» EXERCISE INSTRUCTIONS
The lines to copy are those with "лучшим" in them. Pull each one from the entries below.
(MATERIAL TO PROCESS)
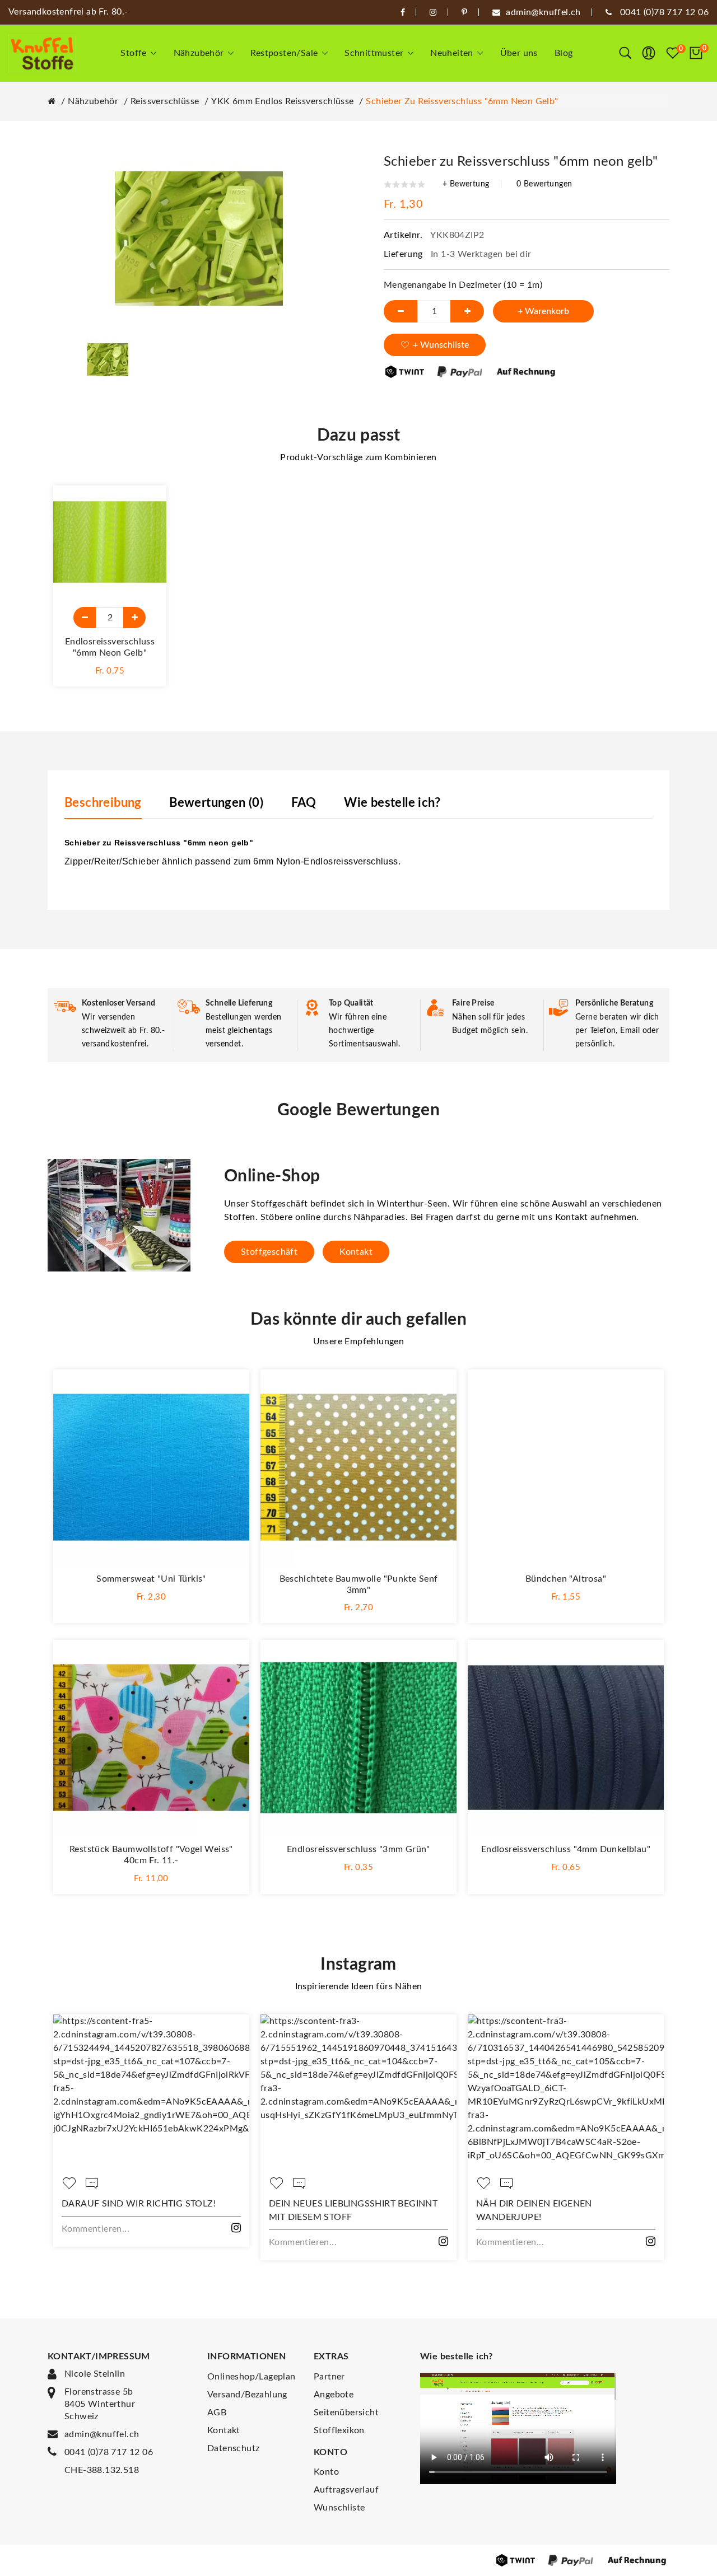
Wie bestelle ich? (392, 803)
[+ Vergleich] (147, 530)
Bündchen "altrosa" (565, 1578)
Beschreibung (103, 803)
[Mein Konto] (649, 53)
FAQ (303, 803)
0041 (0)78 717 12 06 (108, 2452)
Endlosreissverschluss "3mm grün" (358, 1849)
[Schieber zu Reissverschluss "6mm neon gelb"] (107, 359)
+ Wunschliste (441, 344)
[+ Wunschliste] (147, 505)
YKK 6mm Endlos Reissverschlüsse (282, 101)
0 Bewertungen (544, 184)
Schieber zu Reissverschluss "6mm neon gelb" (462, 101)
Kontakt (356, 1251)
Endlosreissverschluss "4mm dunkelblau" (565, 1849)
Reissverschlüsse (165, 101)
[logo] (42, 53)
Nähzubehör (93, 101)
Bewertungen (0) (216, 803)
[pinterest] (464, 12)
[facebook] (403, 12)
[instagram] (433, 12)
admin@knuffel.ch (101, 2434)
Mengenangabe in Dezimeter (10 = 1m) (463, 284)
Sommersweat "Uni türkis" (151, 1578)
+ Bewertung (466, 184)
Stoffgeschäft (269, 1251)
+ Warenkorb (543, 311)
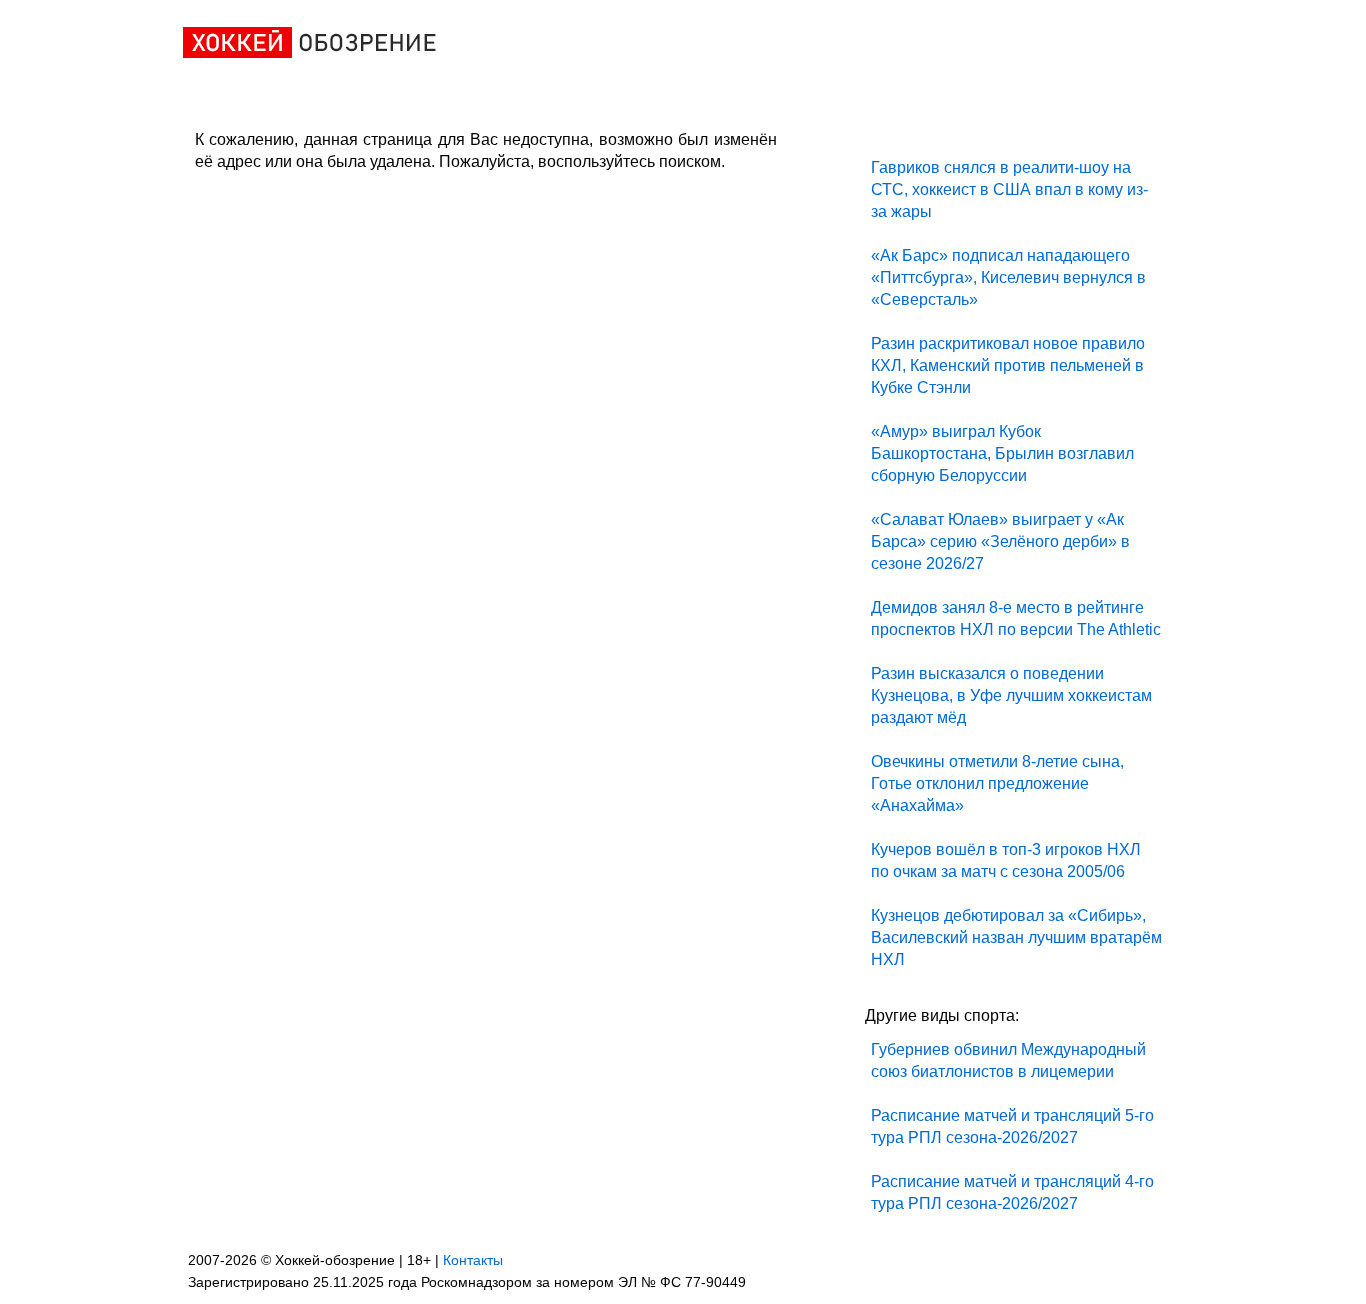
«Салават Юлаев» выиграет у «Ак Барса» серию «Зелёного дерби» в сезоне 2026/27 (1000, 541)
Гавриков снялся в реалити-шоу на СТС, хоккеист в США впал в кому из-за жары (1009, 189)
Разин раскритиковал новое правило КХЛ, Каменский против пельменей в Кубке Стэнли (1008, 365)
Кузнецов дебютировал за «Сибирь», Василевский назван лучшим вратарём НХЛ (1016, 937)
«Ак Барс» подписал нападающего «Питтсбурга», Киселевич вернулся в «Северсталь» (1008, 277)
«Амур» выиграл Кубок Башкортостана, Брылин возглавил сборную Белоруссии (1002, 453)
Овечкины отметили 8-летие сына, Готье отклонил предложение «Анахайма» (997, 783)
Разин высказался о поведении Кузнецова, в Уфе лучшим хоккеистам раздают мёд (1011, 695)
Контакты (473, 1260)
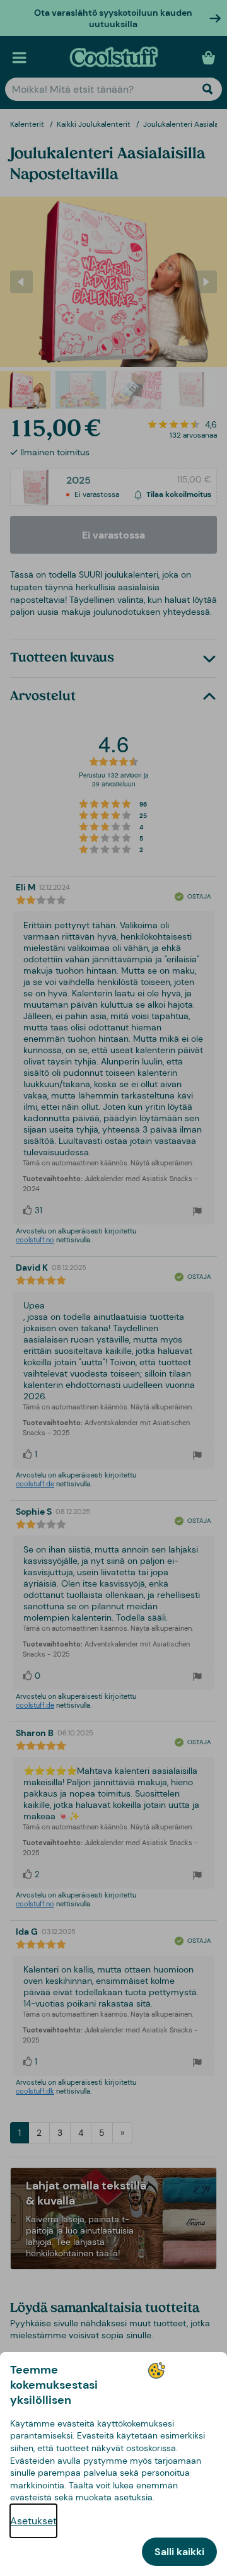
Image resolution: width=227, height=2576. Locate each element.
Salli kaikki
(End MATERIAL TO PROCESS)
» OUTPUT
Кузнецов дебютировал за «Сибирь», Василевский назван лучшим вратарём НХЛ (1016, 937)
Разин высказался о поведении Кузнецова, в Уфе лучшим хоккеистам раздают мёд (1011, 695)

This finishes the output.